Asylum refugees are admitted to the United States based upon an inability to return to their home countries because of a “well-founded fear of persecution” due to their race, membership in a social group, political opinion, religion or national origin, according to the USCIS. Even though asylum seekers who face violence in their home countries should be a priority for the US, they have the second lowest amount of visas approved, according the Brookers Research Report. Asylum visas are capped at 5,000  for Latin America even though Mexicans are the second largest population requesting asylum. Approval of asylums visas fell to 9% in 2013, according to the Journal on Migration and Human Security.

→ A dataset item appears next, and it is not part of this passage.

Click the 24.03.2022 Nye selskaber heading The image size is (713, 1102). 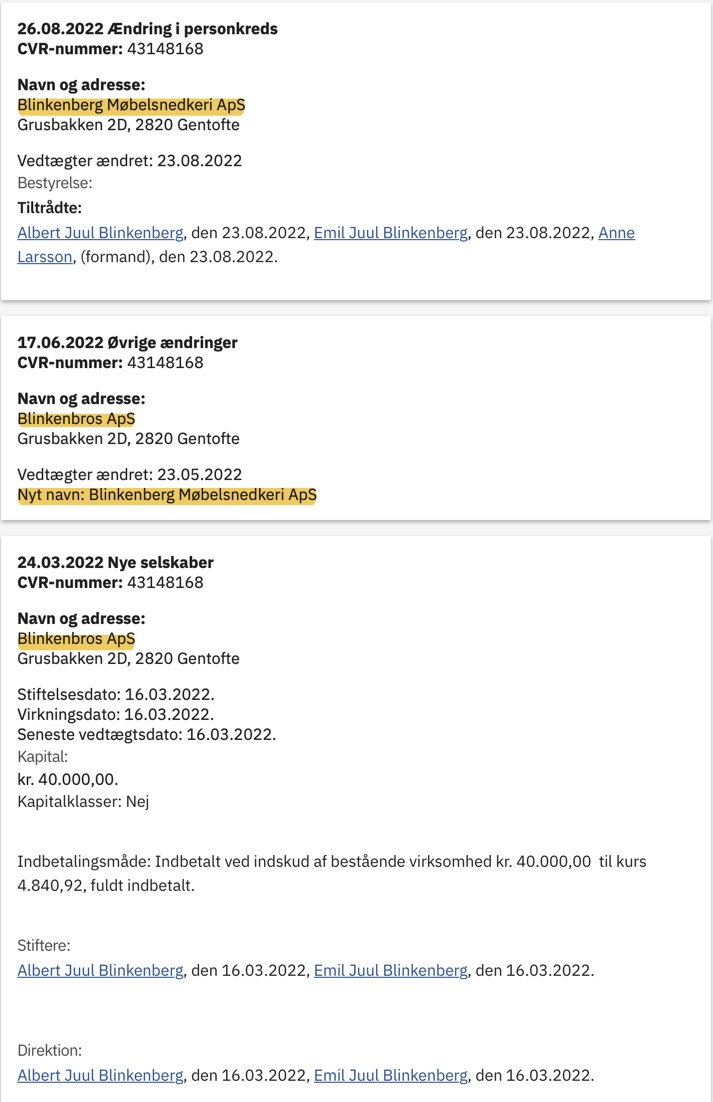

It is harder for refugees to seek asylum in countries with political and economic ties to the U.S. because the U.S. is not willing to admit to being compliant to human rights violations and political persecutions in an allied country. According to the Journal on Migration and Human Security, low visa approval rates are tied to “the political, military, and economic ties between the United States and Mexico” and what they view as “bias against Mexican asylum seekers reflected in political discourse, public opinion, and media reports.” For example in the 1980’s only 3% of asylum visas were approved for immigrants from El Salvador and Guatemala because the US refused to acknowledge the human rights violations committed in those countries (Migration Policy Institute). One possible reason for why the U.S. denied many asylum visas from war-torn Latin American countries is because accepting them would mean acknowledging U.S. complicity in the countries’ violence by “providing the Salvadoran government with financial and non-personnel military resources only fueled further violence between military and guerrilla forces,” (Human Rights in Latin America). On the other hand, approvals for asylum visas in this same period was 60% for Iranians and 40% for Afghans escaping Soviet invasion. This is in the context of shaky U.S.-Soviet and U.S.-Iranian relations in the 1980s, showing the contradiction of denying Latin American asylum visas.

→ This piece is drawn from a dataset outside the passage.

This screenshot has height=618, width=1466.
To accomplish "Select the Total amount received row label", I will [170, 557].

When seeking asylum, if an applicant applies without having been apprehended by Border Control, they then interview for asylum without opposition. However, if an asylum seeker is arrested by Border Control, they must interview defensively and have a hearing in front of an immigration judge – that is, if the asylum officer approves the advancement of the refugee’s case. If an asylum seeker is apprehended at the border without any documents, they can also have a credible fear interview. In this interview the officer decides whether or not the interviewee is in danger for their life and if so they can be released and if not they are detained. The standards of release are “unreviewable and under discretion” which means if the officers decides the asylum seeker is a ”flight risk” they can detain that person. This detainment is final and cannot be appealed. Defensive cases, which keep people detained until their hearing, can be backlogged up to 500 days, according to the Journal of Migration and Human Security. This shows the difficulty of obtaining asylum in the U.S. even if the fear of persecution is legitimate.



Immigration has become one the most contested and hot button issues of current U.S. politics, particularly during this election season. As voters, U.S. citizens should look to support a candidate who will not increase the militarization of the border, which has proven to be an ineffective, short term solution to illegal immigration. Proposed policies should include an increase to caps for visas, increased personnel in the USCIS to process visa requests, more avenues for workers with less than a high school education to become legal permanent residents, and different approaches to asylum seekers so as not to criminalize victims of violence in their home countries as soon as their reach U.S. border. The people risking their lives to flee home countries are human beings, not statistics, and should be treated as such. This includes, most importantly, providing a legal avenue for immigrants to obtain citizenship in the United States.